Я как раз дежурил, когда в сторожку зашёл плотный молодой человек и веско спросил:

— Ты кто?

— Рентгенолог, — весело ответил я, потому что на форменной моей рубашке было крупно написано слово «охрана».

Плотный юмор не оценил и угрюмо продолжил:

— Ты по жизни кто? Главный тут в охране?

— А я тут один.

— Один — это плохо.

Он брезгливо окинул взглядом нашу сторожку и спросил уже мягче:

— Получаешь сколько?

Такие вопросы всегда меня настораживают, поэтому я ответил туманно:

— Хватает…

— Оно и видно. Короче, друган у нас там, в пятой палате, знаешь?

— Гараня что ли?

Плотный поморщился:

— Кому Гараня, а кому Гаранян Степан Суренович. Усёк?

Как он без мата разговаривал, было непонятно.

— Вон там окно его палаты, видишь?

Собеседник мой ткнул пухлым пальцем на второй этаж.

Впрочем, я и без этого перста указующего знал, где этот Гараня лежит. Оперировали его сложно, удалили голосовые связки, после чего Степан Суренович на ноги встал быстро, вот только говорить звучно уже не мог. Приделали ему к горлу какой-то хитроумный аппарат, который позволил общаться с окружающим миром, шипя, но понятно.

Правда, шипеть с соседями по больничному коридору он почему-то стеснялся или считал ниже своего достоинства. Поэтому по ночам, когда больничный корпус уже закрывался, он, видимо, с помощью дежурных медсестёр, выбирался на улицу и просто бродил по густому больничному саду. Иногда во время этих прогулок он натыкался на Агафоноваа, иногда на кого-нибудь из нас. Тут диалогов никто не чурался.

— Пойдёшь ко мне? — интересовался он периодически не только у каждого из охранников, но и у Агафонова.

Все, кроме слесаря, отказывались, в бандюганы лезть не хотелось.

Впрочем, и Агафонов, похмелившись утром, задами пробирался в будку и просил спрятать:

— Не хочу я к этому шепелявому. Зарежет ещё.

Слесаря прятали, иногда даже за спирт, но Гараня никогда его не искал и о ночном согласии на работу не упоминал. Правда, через некоторое время звал к себе снова.

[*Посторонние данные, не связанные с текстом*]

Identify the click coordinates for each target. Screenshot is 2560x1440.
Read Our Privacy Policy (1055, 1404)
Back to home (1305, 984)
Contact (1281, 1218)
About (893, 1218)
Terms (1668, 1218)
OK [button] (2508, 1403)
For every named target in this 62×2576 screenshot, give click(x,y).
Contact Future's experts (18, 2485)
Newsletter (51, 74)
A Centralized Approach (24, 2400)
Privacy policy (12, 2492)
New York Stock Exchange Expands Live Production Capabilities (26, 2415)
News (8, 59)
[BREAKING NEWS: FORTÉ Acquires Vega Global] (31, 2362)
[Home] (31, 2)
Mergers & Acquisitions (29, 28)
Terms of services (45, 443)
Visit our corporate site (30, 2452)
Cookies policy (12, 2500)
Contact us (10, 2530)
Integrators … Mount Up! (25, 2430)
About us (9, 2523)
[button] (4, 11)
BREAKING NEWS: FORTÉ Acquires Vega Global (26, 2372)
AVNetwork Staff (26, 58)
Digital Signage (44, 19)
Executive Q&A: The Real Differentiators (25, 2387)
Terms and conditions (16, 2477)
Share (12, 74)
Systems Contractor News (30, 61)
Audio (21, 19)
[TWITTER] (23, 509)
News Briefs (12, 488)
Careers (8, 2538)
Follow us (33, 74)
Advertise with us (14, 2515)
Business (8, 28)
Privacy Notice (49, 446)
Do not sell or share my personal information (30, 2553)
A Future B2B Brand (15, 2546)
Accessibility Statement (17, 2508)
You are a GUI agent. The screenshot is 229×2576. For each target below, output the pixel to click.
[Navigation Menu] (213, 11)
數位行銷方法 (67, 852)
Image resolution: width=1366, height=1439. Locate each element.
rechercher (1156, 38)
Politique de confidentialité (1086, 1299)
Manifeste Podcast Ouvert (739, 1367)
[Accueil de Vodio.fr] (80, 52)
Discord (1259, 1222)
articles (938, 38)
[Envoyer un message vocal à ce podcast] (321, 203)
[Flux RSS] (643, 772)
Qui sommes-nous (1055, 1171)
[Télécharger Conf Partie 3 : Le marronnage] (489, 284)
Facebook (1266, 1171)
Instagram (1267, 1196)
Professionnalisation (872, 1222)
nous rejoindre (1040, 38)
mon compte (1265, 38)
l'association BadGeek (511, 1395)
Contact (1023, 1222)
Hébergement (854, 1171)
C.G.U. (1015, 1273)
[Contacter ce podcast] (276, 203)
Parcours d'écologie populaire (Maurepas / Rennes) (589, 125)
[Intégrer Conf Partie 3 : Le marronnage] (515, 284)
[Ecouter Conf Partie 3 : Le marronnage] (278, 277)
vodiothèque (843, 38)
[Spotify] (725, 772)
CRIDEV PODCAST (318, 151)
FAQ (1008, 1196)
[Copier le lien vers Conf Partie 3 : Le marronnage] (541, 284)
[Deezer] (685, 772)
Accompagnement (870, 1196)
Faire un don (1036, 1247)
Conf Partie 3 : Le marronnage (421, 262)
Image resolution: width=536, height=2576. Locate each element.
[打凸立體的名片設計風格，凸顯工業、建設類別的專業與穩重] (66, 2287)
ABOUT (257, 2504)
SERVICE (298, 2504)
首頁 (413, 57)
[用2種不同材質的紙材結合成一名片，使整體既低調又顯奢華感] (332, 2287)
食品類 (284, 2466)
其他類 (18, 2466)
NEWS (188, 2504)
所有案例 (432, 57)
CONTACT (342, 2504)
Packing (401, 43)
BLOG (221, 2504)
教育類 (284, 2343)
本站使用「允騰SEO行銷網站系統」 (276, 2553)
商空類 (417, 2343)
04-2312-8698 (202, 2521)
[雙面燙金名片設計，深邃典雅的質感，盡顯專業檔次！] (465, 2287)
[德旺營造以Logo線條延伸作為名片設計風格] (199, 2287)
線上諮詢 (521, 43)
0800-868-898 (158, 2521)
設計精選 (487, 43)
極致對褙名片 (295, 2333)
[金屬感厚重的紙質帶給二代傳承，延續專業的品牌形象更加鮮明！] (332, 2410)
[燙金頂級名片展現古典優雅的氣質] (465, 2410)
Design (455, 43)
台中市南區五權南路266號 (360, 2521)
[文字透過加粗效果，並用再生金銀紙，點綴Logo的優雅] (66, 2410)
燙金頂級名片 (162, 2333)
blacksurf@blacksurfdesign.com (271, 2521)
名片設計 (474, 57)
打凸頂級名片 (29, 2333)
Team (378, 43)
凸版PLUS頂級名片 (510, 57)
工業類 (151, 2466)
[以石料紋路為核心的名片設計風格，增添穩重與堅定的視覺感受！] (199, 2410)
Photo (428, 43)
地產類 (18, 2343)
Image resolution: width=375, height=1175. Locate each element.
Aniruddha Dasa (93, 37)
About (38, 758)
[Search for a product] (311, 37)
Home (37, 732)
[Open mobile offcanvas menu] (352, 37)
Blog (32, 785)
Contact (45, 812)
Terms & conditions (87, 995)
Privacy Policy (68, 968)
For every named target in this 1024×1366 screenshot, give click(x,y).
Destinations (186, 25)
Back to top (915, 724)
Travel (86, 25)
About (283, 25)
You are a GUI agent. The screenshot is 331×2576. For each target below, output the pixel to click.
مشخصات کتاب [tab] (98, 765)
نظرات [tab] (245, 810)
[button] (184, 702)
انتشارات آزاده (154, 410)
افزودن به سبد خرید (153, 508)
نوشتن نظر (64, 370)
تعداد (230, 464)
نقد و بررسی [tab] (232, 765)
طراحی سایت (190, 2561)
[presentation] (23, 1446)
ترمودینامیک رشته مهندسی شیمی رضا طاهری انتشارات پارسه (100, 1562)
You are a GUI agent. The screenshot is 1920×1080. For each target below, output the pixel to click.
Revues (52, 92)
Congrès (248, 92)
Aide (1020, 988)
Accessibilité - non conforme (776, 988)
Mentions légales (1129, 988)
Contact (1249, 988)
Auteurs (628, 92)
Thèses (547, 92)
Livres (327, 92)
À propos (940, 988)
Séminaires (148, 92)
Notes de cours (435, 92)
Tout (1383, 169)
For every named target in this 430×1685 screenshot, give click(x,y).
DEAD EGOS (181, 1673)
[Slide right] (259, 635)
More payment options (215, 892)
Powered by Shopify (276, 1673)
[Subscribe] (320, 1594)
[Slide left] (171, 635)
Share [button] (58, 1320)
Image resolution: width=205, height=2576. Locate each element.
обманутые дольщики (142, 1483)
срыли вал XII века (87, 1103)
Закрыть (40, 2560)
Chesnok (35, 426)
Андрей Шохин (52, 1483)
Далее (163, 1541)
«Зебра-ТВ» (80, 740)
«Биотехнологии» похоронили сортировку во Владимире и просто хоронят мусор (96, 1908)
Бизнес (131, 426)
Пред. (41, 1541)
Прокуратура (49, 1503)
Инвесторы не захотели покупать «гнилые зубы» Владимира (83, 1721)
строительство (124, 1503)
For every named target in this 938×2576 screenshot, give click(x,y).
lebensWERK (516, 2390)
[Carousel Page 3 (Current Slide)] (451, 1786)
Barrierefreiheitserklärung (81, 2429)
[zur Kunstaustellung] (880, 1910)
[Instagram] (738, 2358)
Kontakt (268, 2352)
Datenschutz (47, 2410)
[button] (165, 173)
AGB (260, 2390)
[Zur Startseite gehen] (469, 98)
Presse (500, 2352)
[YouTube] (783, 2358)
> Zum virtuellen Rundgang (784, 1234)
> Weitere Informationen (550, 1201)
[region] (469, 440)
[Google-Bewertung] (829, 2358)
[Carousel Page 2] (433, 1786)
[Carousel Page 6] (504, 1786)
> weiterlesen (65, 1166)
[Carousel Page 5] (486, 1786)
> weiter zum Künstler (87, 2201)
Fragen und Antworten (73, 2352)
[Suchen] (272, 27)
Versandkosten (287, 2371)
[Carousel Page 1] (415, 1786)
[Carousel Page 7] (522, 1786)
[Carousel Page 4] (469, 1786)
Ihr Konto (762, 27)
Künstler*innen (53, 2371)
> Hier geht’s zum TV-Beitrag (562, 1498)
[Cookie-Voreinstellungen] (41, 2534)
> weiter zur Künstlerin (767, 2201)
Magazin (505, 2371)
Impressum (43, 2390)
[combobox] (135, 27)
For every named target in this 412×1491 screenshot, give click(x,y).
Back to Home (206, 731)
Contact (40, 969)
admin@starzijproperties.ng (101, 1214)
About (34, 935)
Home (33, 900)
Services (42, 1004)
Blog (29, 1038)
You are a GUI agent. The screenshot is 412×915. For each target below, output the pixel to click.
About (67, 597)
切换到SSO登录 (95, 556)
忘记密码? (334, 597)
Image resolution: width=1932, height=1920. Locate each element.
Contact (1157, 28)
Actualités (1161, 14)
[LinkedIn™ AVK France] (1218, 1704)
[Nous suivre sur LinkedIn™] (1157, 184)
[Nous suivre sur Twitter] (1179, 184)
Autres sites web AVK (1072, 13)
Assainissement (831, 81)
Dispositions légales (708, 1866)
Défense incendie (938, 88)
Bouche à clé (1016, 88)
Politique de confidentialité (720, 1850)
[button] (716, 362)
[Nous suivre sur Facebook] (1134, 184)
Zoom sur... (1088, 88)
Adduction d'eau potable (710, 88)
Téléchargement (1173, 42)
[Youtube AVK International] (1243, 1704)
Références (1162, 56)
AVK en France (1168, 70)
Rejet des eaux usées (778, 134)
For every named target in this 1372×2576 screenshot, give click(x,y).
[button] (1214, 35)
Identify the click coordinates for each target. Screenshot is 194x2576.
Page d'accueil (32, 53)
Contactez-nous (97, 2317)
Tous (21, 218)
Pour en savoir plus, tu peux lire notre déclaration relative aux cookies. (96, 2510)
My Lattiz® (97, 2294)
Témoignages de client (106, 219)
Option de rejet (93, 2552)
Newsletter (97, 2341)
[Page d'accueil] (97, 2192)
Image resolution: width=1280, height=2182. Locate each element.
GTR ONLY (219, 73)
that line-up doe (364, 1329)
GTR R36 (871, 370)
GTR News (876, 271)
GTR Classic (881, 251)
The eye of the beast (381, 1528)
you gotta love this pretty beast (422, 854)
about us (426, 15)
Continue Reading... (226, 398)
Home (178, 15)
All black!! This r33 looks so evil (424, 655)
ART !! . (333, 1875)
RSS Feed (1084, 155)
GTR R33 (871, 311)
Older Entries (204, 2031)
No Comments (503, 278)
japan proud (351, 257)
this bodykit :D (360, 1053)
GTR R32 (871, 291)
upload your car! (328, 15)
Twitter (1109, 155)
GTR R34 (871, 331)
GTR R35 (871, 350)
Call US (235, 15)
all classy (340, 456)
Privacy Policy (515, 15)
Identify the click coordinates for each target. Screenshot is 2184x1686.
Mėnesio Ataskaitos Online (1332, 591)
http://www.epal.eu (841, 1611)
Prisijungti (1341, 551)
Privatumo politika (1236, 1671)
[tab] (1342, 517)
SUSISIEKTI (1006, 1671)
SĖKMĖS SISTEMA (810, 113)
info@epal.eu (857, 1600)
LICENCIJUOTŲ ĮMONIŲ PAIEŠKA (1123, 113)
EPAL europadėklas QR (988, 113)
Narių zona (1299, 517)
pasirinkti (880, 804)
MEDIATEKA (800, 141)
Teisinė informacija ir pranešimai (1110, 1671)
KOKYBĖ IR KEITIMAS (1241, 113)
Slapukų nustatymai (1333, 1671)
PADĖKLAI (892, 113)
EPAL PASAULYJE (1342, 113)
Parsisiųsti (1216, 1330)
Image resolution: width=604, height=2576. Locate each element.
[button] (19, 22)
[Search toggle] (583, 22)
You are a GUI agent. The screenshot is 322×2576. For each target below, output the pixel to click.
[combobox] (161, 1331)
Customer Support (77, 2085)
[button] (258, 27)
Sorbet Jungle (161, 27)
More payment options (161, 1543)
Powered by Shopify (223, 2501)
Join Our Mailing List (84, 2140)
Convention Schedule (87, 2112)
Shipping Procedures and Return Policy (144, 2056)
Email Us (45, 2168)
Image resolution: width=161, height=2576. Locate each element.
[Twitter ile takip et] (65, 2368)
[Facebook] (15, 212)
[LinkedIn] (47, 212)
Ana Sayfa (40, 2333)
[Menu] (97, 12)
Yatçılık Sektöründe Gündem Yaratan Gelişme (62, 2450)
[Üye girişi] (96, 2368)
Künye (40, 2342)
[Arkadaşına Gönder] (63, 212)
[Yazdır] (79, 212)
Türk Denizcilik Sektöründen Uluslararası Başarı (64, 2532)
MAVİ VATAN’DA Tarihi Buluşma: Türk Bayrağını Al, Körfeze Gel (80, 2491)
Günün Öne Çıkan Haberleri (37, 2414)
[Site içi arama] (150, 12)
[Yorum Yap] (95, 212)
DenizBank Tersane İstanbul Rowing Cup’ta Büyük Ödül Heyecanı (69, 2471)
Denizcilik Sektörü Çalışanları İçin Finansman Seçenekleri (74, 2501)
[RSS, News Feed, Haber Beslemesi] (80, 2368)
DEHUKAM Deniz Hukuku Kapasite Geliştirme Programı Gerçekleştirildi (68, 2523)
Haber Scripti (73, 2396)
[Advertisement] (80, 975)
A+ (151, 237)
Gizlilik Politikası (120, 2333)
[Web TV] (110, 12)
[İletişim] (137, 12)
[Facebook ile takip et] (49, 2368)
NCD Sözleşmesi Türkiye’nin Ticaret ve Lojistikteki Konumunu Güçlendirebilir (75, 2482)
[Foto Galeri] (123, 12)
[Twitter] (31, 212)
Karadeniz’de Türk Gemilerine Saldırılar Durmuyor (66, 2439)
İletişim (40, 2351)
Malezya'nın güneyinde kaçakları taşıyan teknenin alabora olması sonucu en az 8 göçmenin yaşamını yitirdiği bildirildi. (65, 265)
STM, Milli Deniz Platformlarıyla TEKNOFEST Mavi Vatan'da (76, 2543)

Так вот, плотный объяснил мне, как мог, что за окном на втором этаже мы со сменщиками должны присматривать особо, за что будем вознаграждаться по утрам в конце каждой смены. Лично мне был предложен довольно щедрый аванс, который я взять не отказался.

Уходя, визитёр мой утробно хохотнул:

— Ну, бывай… гинеколог…

Значит, чувство юмора у него всё-таки было.

И вот этот самый Степан Суренович Гаранян неожиданно подружился не только с периодически предававшим его слесарем Агафоновым, но и с агафоновским котом Фомкой, а так же с больничным Шариком — созданием, откровенно скажу, не очень доверчивым. Во время ночных прогулок упомянутые животные слесаря с коммерсантом неизменно сопровождали, за что удостаивались вкусных угощений из столовских остатков и щедрых передач, которые ежедневно доставлялись соратниками шипящему пациенту.

— Животный мир, — заявил однажды во время одной такой прогулки Агафонов, — он гораздо душевнее человеческого. Они-то знают, зачем живут, не то, что мы…

— Это они знают? — удивился коммерсант. — Да они живут просто. Вон камень лежит, он тоже просто лежит. И неизвестно нам, для чего. Но Бог его создал…

— Собак вон и кошек, например, — убеждённо возразил слесарь, — Господь создал для доброты.

— Это как?

— Ну как… Погладишь такую живность, и зло в душе проходит. Непонятно, что ли?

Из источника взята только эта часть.